Usyk reacts to Wilder’s comments about him being “too small”

As fans know, Oleksandr Usyk tonight takes the first step in what he hopes will be a campaign that ends with him as world heavyweight champion. Usyk, who has finally settled on veteran Chazz Witherspoon after seeing two or three other possible foes fall by the wayside, will try and emulate his hero, the great Evander Holyfield.

Tonight, against the 245 pound Witherspoon (who really does look to be in fine physical shape at age 38), the first man in boxing history to have won the WBC/WBA/IBF and WBO world titles at 200 pounds will get his first taste (sparring aside) of how it feels to go up against the bulk and the muscle of a heavyweight.
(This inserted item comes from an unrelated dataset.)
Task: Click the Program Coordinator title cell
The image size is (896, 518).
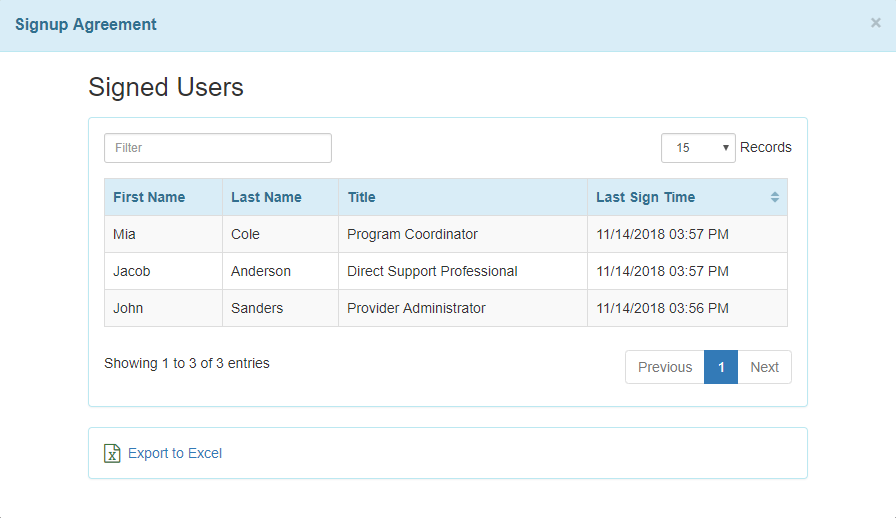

Usyk has the skill, we all know that, but an advantage in weight, height, reach and, above all else, punching power can prove enormous – and this is why only two men in boxing history have ever managed to go up from cruiserweight and claim a legit title at heavyweight also (Holyfield and David Haye). One man who feels Usyk will have major success as a heavyweight is Tony Bellew (who was stopped in the 8th-round by Usyk almost a year ago in Usyk’s last fight), who told Sky Sports that while he would worry for Usyk against giants Tyson Fury and Anthony Joshua, he would pick Usyk to beat Deontay Wilder and Andy Ruiz; who he said he would pick Usyk to defeat if he fought him “tomorrow.”

While Usyk himself has said that Fury would be “hardest” for him to beat, with Wilder being “easiest,” in terms of the big names/champions.

Wilder, quite naturally disagrees, telling Sky Sports that Usyk is “no threat” to him, that the southpaw from Ukraine is “too small” to make it as a heavyweight.

“He’s not a threat to me,”Wilder, who stands 6’7” said of the 6’3” Usyk. “He’s too small for me. He does a lot of movement but that doesn’t faze me.”

Uysk responded, stating how he likes the fact that the reigning WBC heavyweight champ “is thinking about me.”

“I really don’t care what he’s saying,” Usyk said of Wilder. “Actually, I like that he’s talking about me because it means I’m already into his head. He’s a champion and knows what it takes. I like that he’s thinking about me.”

Usyk has to get past Witherspoon, and then, probably a top contender, maybe two, before he can get in there with one of the world champions. Even Holyfield engaged in five fights before he challenged for world honors at heavyweight. But next year promises to be very interesting for fans of Usyk. Can he make it as a heavyweight, or not?

For now, a seemingly motivated “Gentleman” Chazz is aiming to give Usyk anything but a friendly welcome to the heavyweight division.